Adults are now in competition with young people in the electronic indus-tries. The rhetoric of creativity, flexibility, computer savvy is placed on youthful energy. It is the adults who have to catch up.
Given this decentering, should it be any wonder why the fantasmatic child is once more being courted to restore faith in the authority of the con-sumerist capitalist system? Such fantasmatic recuperation is especially evident in Strauss and Howe’s thesis as developed in Millennials Rising. The Net Generation is being courted as the next upcoming “heroic” generation of the “fourth turning,” capable of solving the next “secular crisis” that the United States will find itself in post-9/11 climate. Strauss and Howe’s
“journey into the future” means that there is a selective extrapolation of what can be traced in the present to provide future possibilities. The “future” in its kernel is already here, so to speak. The Net Generation is said to place a high value on science and technology compared to the Boomers and Xers because they have grown up in the computer age with all its advances. They will provide technological and biotech solutions for the twenty-first century and place America on top in both scientific research and practical application, after the “scare” it experienced from Japan in the 1980s and early 1990s, and now from the growing markets of The European Union.

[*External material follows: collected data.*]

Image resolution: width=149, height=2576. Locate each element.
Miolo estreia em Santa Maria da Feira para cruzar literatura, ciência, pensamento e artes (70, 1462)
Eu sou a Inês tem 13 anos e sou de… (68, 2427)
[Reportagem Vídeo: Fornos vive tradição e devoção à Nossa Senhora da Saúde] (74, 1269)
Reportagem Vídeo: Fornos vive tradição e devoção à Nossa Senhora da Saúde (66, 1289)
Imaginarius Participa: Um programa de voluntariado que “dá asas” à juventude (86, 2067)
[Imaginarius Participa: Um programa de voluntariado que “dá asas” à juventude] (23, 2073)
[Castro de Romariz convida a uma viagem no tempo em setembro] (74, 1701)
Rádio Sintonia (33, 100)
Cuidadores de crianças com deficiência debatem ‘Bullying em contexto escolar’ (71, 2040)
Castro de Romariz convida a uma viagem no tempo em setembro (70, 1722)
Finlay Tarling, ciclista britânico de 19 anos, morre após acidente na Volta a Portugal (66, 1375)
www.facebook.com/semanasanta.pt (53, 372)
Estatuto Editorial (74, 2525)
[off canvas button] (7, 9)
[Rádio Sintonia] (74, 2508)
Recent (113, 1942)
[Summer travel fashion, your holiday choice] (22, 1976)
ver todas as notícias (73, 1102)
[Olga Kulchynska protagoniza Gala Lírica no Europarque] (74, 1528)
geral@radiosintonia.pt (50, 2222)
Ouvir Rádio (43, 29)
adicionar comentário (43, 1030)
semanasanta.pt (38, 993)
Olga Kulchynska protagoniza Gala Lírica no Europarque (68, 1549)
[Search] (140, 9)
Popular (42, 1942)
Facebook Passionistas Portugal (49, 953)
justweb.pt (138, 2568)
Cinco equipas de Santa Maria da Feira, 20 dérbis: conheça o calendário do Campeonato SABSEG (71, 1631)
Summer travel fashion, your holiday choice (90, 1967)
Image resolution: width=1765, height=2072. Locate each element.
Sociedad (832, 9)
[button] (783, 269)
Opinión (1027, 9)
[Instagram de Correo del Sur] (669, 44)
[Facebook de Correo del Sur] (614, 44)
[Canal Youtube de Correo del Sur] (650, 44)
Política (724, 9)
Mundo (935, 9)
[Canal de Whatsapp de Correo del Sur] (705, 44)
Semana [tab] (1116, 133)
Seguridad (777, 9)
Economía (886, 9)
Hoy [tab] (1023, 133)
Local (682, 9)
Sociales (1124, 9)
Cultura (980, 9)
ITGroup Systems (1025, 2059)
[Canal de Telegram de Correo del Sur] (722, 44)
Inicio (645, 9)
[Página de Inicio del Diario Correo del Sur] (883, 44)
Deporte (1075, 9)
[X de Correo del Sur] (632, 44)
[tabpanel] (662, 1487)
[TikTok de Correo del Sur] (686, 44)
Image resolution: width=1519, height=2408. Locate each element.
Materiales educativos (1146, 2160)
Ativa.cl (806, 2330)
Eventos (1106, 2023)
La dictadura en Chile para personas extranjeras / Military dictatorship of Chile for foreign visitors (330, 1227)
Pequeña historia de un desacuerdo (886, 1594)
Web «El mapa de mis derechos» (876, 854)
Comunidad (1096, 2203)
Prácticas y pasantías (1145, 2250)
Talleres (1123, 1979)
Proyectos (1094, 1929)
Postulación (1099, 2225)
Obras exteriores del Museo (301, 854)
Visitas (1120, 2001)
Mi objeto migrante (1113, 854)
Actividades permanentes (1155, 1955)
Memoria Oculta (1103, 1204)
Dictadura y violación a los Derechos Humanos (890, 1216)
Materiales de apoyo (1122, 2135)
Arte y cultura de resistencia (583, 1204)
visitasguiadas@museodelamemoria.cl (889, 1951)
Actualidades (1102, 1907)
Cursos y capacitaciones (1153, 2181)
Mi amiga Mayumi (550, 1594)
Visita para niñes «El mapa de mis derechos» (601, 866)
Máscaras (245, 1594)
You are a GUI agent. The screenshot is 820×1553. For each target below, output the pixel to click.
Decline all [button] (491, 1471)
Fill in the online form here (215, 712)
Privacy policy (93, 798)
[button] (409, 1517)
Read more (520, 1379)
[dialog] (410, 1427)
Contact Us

There are few
“slackers” amongst them, unlike Gen-X. This “echo” generation is said to be more obedient of authority, more mature, and especially smart. “Smart”
refers to their more “pragmatic” approach to life. Because of the Internet they now have access to information; anyone with a search engine can become an
“instant” expert, artist, or shopper. The result is that this Net Gen has become even more “autonomous” in their decision making than ever before.
The most valued traits are said to be individuality and uniqueness. Crafting
a personalized image that communicates individuality, even as it paradoxi-cally confirms membership in a group or groups, is what it’s all about.
In chapters 2 and 3 we introduce our hypothesis concerning postmodern youth culture and the fantasies that structure it. We shall not follow Strauss and Howe’s trajectory, although our examples throughout the study are, by and large, confined to the 1990s decade, the more recent developments in music in our companion books, the Internet, video games, and television.
We attempt to provide an understanding as to why Lacanian psychoanalysis offers a unique way to grasp youth fantasies, and hopefully provide enough examples to grasp its conceptualizations.